Add First Party Support for AdBlock Plus-Style Blocklists in Gecko/GeckoView - smnthermes
https://bugzilla.mozilla.org/show_bug.cgi?id=1519197
======
saagarjha
This sounds like a good idea, but I'm annoyed that the bug conflates "AdBlock
Plus-style lists" with "ad blocking". AdBlock Plus lists are useful in
blocking arbitrary unwanted content; for example, I block DuckDuckGo's stuff
on its homepage below the search bar. Having support for full AdBlock Plus
lists (essentially allowing something like uBlock in the browser itself) would
do much to allow for powerful blocking while still having the performance
advantages of Manifestv3/Content Blocker filtering. Associating it with ad
blocking, especially if there will be default "ad block" lists included,
complicates this issue unnecessarily.

------
newscracker
Blocklists supported by the browser would be a good idea, but what makes
Firefox with uBlock Origin more powerful than Safari with a blocklist (and no
uBlock Origin anymore) is that you can’t remove annoyances easily or block
certain elements quickly.

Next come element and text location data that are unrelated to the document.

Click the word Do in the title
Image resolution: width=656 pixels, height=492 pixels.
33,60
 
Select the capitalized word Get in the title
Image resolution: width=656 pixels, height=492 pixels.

One could argue that this feature is not used by
many average users, but Firefox hasn’t been the browser of the average user
for a long time. So it’s all the more important that it doesn’t ignore its
evangelists and power users.

There is a place for browser native blocklists. There is still a worthy and
much needed place for uBlock Origin in that world. An API where an extension
could tell the browser to remember what elements to block (not just URLs)
could help. But this is probably better implemented by absorbing, into the
browser, (some or most of) the work that uBlock Origin has done.

------
Ded7xSEoPKYNsDd
This bug is a year old, and Firefox Preview / Fenix has in the meantime gained
support for uBlock. Considering that's mentioned as motivation for native
support, I'm not sure this is still planned?